Measuring Against Memory

For a long time, cycling was one of the ways I understood myself.

Not just fitness or racing, but identity. Capability. Mastery. The feeling that no matter what else was going on in life, I could still throw a leg over a bike and go figure things out somewhere out on the trail.

I don’t think I realized how much of myself had become tied to that until my hip started forcing the conversation.

At first it was easy to dismiss. A little stiffness. Recovery taking longer than it used to. Certain movements becoming harder to ignore. The kind of things you tell yourself are temporary because the alternative feels heavier somehow.

But eventually the body stops negotiating.

Three months before the Divide in 2022, I focused almost entirely on mobility.
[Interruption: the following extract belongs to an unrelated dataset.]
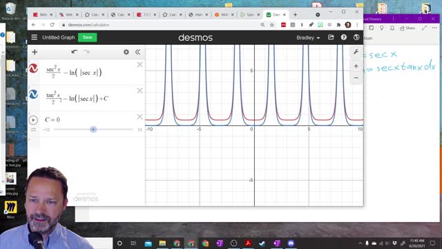
Task: Open the Desmos help question mark
Action: pos(344,37)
Riding was the easy part. Having a body capable of making it to the end was what mattered most.

I guess it worked because I finished in 27 days.

Definitely slower than I had planned, but we all think we understand ourselves until the body, aging, injury, loss, or life itself forces a different conversation.
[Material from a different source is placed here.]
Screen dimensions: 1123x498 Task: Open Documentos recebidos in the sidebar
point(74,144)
When I came home, reality really started to settle in.

The hip arthroplasty changed me more than I expected. Not only physically, but psychologically. Coming back to cycling hasn’t really felt like a return to who I was before. It’s felt more like trying to understand who I am now in relation to all of it, and some days that’s been harder than the rehab itself.

There’s a particular kind of grief in realizing you may not always move through the world the way you once did. Especially when movement, endurance, and pushing limits became part of how you understood yourself for years.

I had built a reputation around grit and determination. I only ever quit one event, and after that I learned to push hard all the way to the end. Maybe too hard. Maybe that’s part of why I ended up needing new parts earlier than I expected.

What I didn’t expect was how quickly comparison would show up. Comparing myself to older versions of me. Comparing current rides to past rides. Measuring effort against memories instead of reality.

It’s a hard thing to reconcile because endurance culture quietly rewards that mindset. Keep pushing. Keep proving. Keep chasing the next version of yourself.

But there’s another side to all of this that I’m only starting to understand now. One that has less to do with proving something and more to do with paying attention.